Specifically at issue in this case is whether a child becomes dependent on a juvenile court within the meaning of the federal statute when one of the child’s parents files a petition for child support upon which the Family Court enters an order of support. Although several decisions of this Court and the Appellate Division, First Department, have addressed the questions of whether a guardianship petition and an adoption proceeding satisfy the dependency prong for special findings relative to special immigrant juvenile status, answering both questions in the affirmative (see Matter of Ashley W. [Verdele F.], 85 AD3d 807 [2011]; Matter of Mohamed B., 83 AD3d 829 [2011]; Matter of Sing W.C. [Sing Y.C. — Wai M.C.], 83 AD3d 84 [2011]; Matter of Alamgir A., 81 AD3d 937 [2011]; Matter of Jisun L. v Young Sun P., 75 AD3d 510 [2010]; Matter of Emma M., 74 AD3d 968 [2010]; Matter of Trudy-Ann W v Joan W, 73 AD3d 793 [2010]; Matter of Antowa McD., 50 AD3d 507 [2008]), no appellate decisions in this state have addressed the question of whether an order issued by the Family Court that does not award or affect the custody of a child satisfies the dependency prong. For the reasons set forth below, we hold that a child support order does not satisfy the requirement for special immigrant juvenile status that a child be “dependent on a juvenile court” (8 USC § 1101 [a] [27] [J] [i]).

Background

In 1990, Congress created special immigrant juvenile status (hereinafter SIJS) to address the issue of undocumented and unaccompanied children. These children, who lack a lawful immigration status, endure the continual threat of deportation, cannot work legally, and are constantly vulnerable to exploitation. As originally enacted, this legislation defined an eligible [103]*103immigrant as being one who “has been declared dependent on a juvenile court located in the United States and has been deemed eligible by that court for long-term foster care” (Immigration Act of 1990, Pub L 101-649, tit I, § 153 [a], 104 US Stat 4978, 5005, adding 8 USC § 1101 [a] [27] [J] [i]). It also required a determination by the court that it would not be in the immigrant’s best interests to return to his or her native country (see Immigration Act of 1990, Pub L 101-649, tit I, § 153 [a], 104 US Stat 4978, 5005-5006, adding 8 USC § 1101 [a] [27] [J] [ii]). In 1997, Congress added the further requirement that the juvenile court find the child dependent upon the court “due to abuse, neglect, or abandonment” (Pub L 105-119, tit I, § 113, 111 US Stat 2440, 2460, amending 8 USC § 1101 [a] [27] [J] [i]) which limited the beneficiaries of the provision “to those juveniles for whom it was created” (143 Cong Rec H10809-01, H10815, H10844 [Nov. 13, 1997]).

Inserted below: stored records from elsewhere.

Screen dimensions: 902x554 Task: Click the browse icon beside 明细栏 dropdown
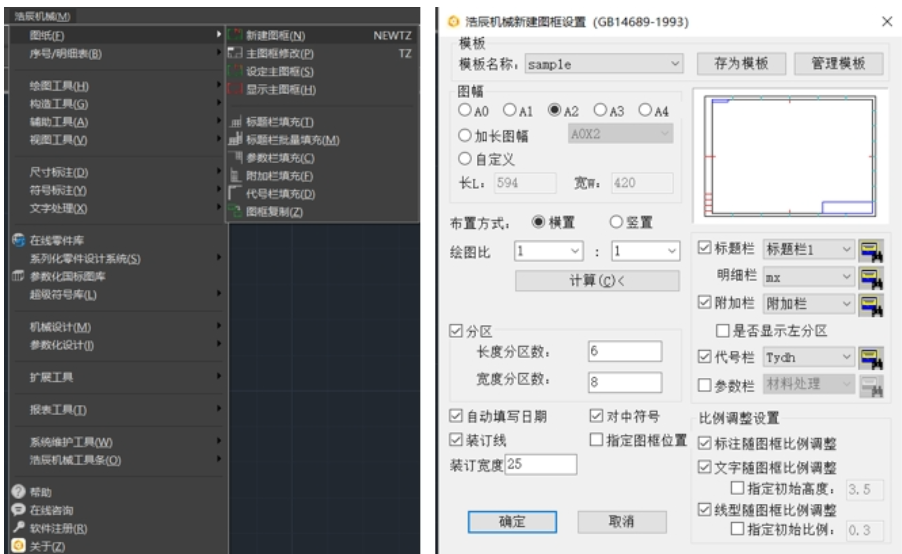[x=873, y=276]
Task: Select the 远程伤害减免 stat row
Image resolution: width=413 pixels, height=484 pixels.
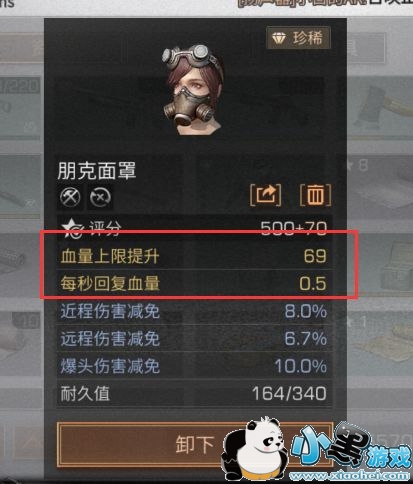Action: (194, 339)
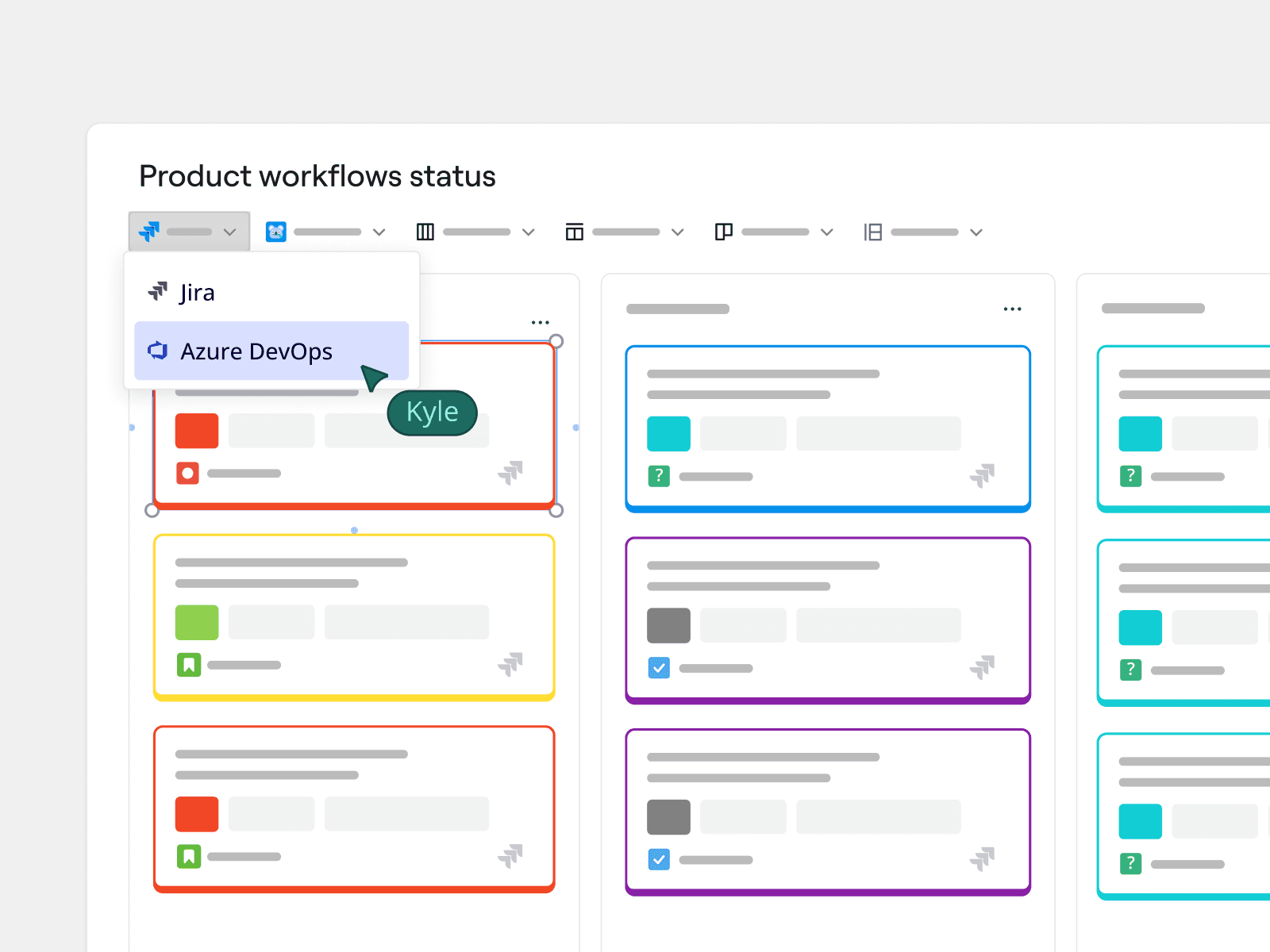
Task: Click the Jira icon in the toolbar dropdown
Action: (x=149, y=232)
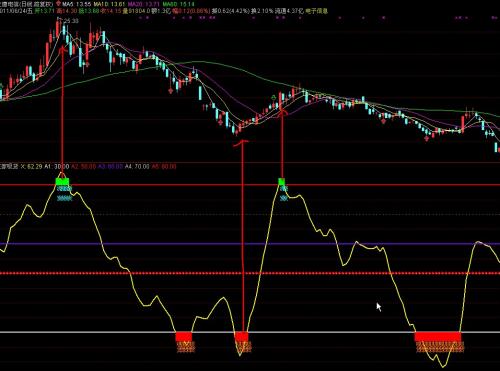This screenshot has width=500, height=371.
Task: Click the green MA60 15.14 label
Action: click(x=179, y=4)
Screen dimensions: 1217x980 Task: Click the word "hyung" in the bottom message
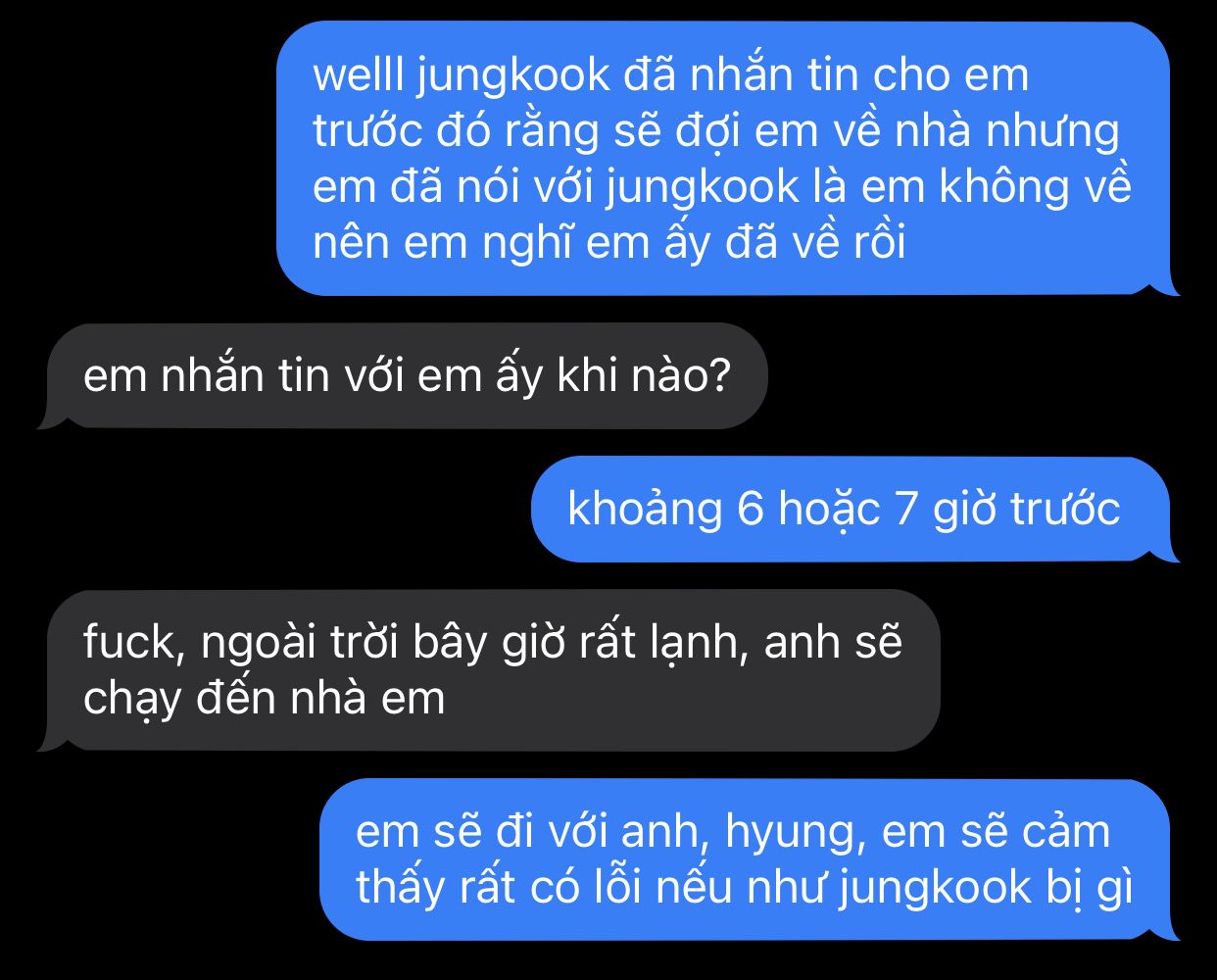coord(796,832)
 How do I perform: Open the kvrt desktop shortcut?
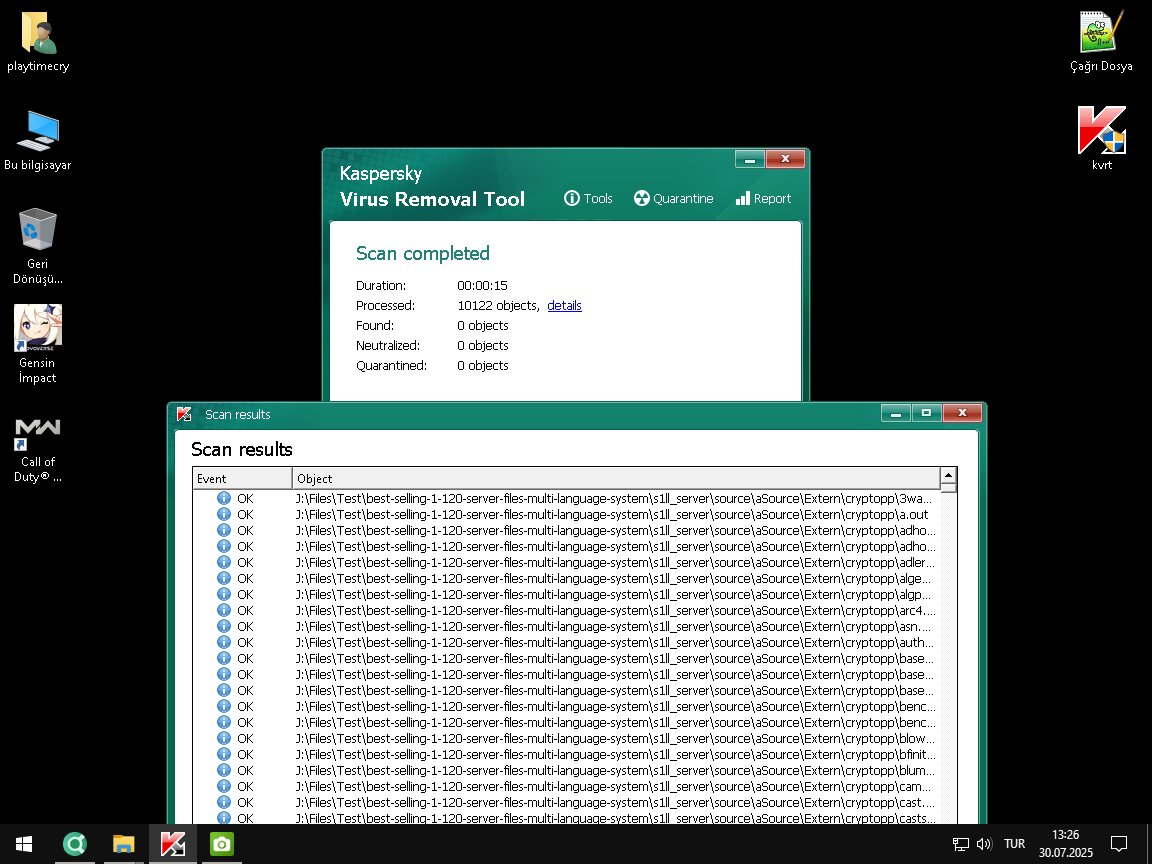pyautogui.click(x=1101, y=131)
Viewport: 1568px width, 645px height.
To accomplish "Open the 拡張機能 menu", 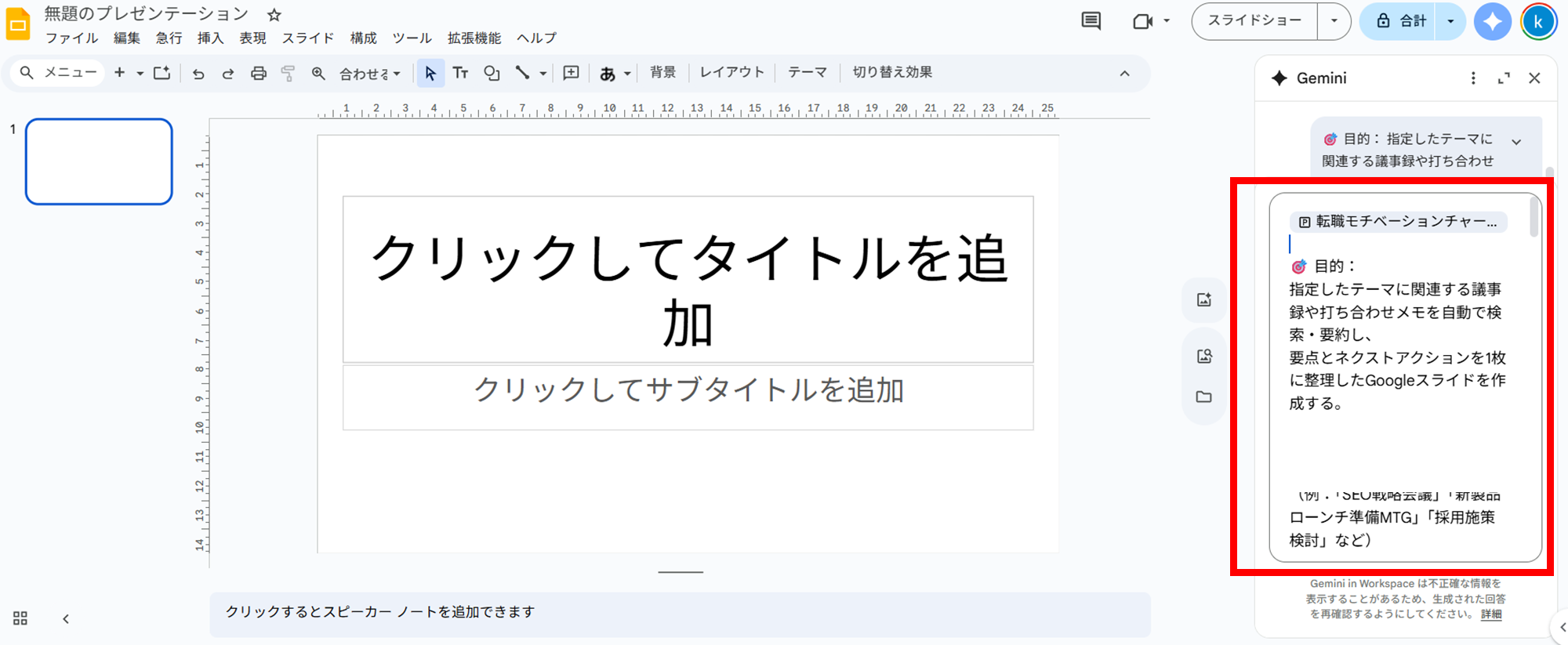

In 2008, Congress again amended the SIJS provision. In the “William Wilberforce Trafficking Victims Protection Reauthorization Act of 2008,” Congress expanded the definition of who qualified as a “special immigrant juvenile,” enabling more children to qualify for the status (Pub L 110-457, 122 US Stat 5044 [Dec. 23, 2008]). The amendments removed the requirement that the immigrant child had to be deemed eligible for long-term foster care due to abuse, neglect, or abandonment, and replaced it with a requirement that the juvenile court find that “reunification with 1 or both of the immigrant’s parents is not viable due to abuse, neglect, abandonment, or a similar basis found under State law” (Pub L 110-457, tit II, § 235 [d] [1], 122 US Stat 5079 [Dec. 23, 2008], amending 8 USC § 1101 [a] [27] [J] [i]). The amendments also expanded eligibility to include, in addition to children declared dependent on a juvenile court, those who had been placed in the custody of “an individual or entity appointed by a State or juvenile court” (id.). Following the 2008 amendments, the United States Department of Homeland Security issued a memorandum explaining, inter alia, that the new language added to the definition of “Special Immigrant Juvenile” meant that “a petition filed by an alien on whose behalf a juvenile court appointed a guardian may now be eligible” (Memorandum by Donald Neufeld and Pearl Chang, Trafficking Victims Protection Reauthorization Act of 2008: Special Immigrant Juvenile Status Provisions [Mar. 24, 2009]).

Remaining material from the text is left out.